Martín Farach-Colton adds Leonard J. Shustek Professor of Computer Science to his list of titles
An endowed professorship is among the highest honors a faculty member can have bestowed upon them by a school, as a demonstration of excellence in their respective field. Given that, it’s no surprise that Martín Farach-Colton, who chairs Tandon’s Department of Computer Science and Engineering, describes himself as “thrilled and honored” to hold the Leonard J. Shustek Professorship. The professorship serves, in effect, to celebrate both donor and recipient: two acknowledged leaders in their fields.

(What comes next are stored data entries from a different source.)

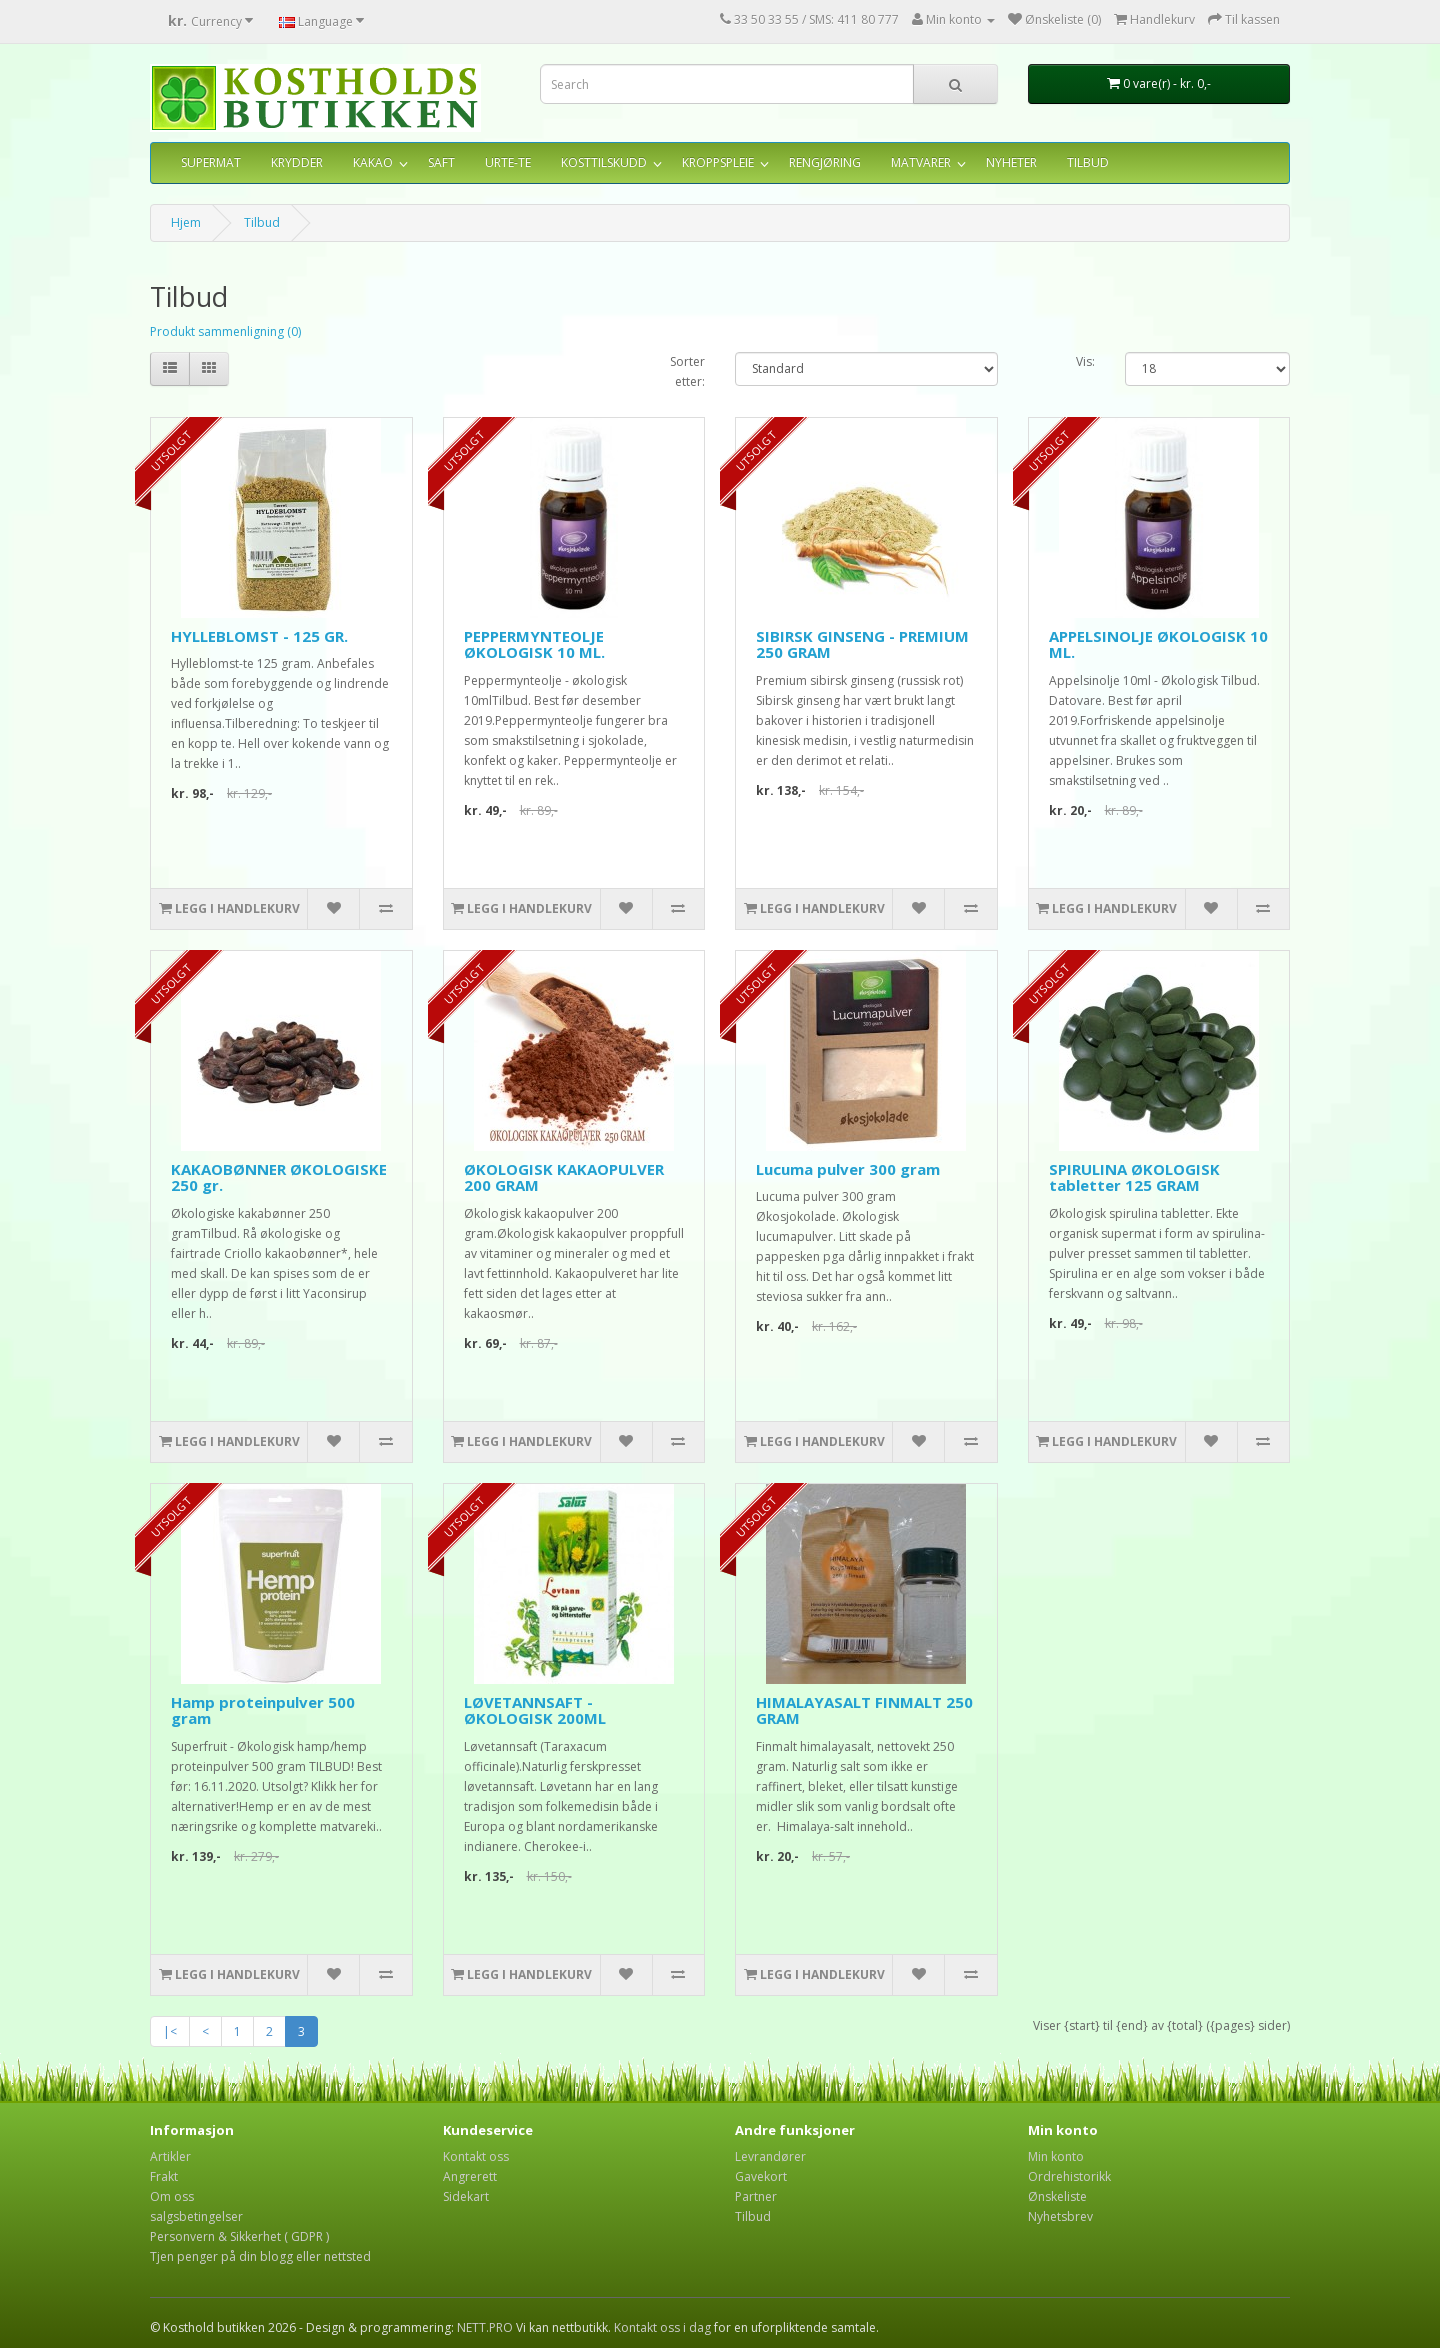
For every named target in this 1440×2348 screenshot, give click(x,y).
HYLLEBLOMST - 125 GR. (259, 636)
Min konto (1056, 2156)
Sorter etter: (687, 371)
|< (170, 2031)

Farach-Colton, who was recently elected a Fellow of the American Association for the Advancement of Science, is an expert on big data algorithmics, storage systems, data structures, and streaming algorithms. His latest peer-reviewed works involve addressing the shortcomings of translation lookaside buffers (TLBs), a type of memory cache — research that won him a distinguished paper award at the ACM International Conference on Architectural Support for Programming Languages and Operating Systems (ASPLOS); giving the fastest key-value store for persistent memory systems, which is a new type of RAM; and devising a hash table that simultaneously offers the strongest known guarantees on a large number of core properties; among other projects.

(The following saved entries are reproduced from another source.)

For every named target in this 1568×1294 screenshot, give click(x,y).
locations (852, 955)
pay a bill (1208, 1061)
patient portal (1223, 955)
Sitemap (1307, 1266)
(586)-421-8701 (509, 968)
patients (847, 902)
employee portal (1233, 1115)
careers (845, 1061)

The alumnus who endowed the professorship, Leonard J. Shustek, presciently launched Nestar Systems, an early developer of networks for personal computers, in the late 1970s and is now widely revered as the founder of the Computer History Museum, home to the largest and most significant collection of computing artifacts in the world.
Shustek now serves as the founding chairman emeritus of the museum’s board of trustees, and Farach-Colton is excited about the prospect of visiting him in Mountain View, California. “I’m obviously very grateful,” Farach-Colton says, “and hope that I can be a credit to the title bearing his name.”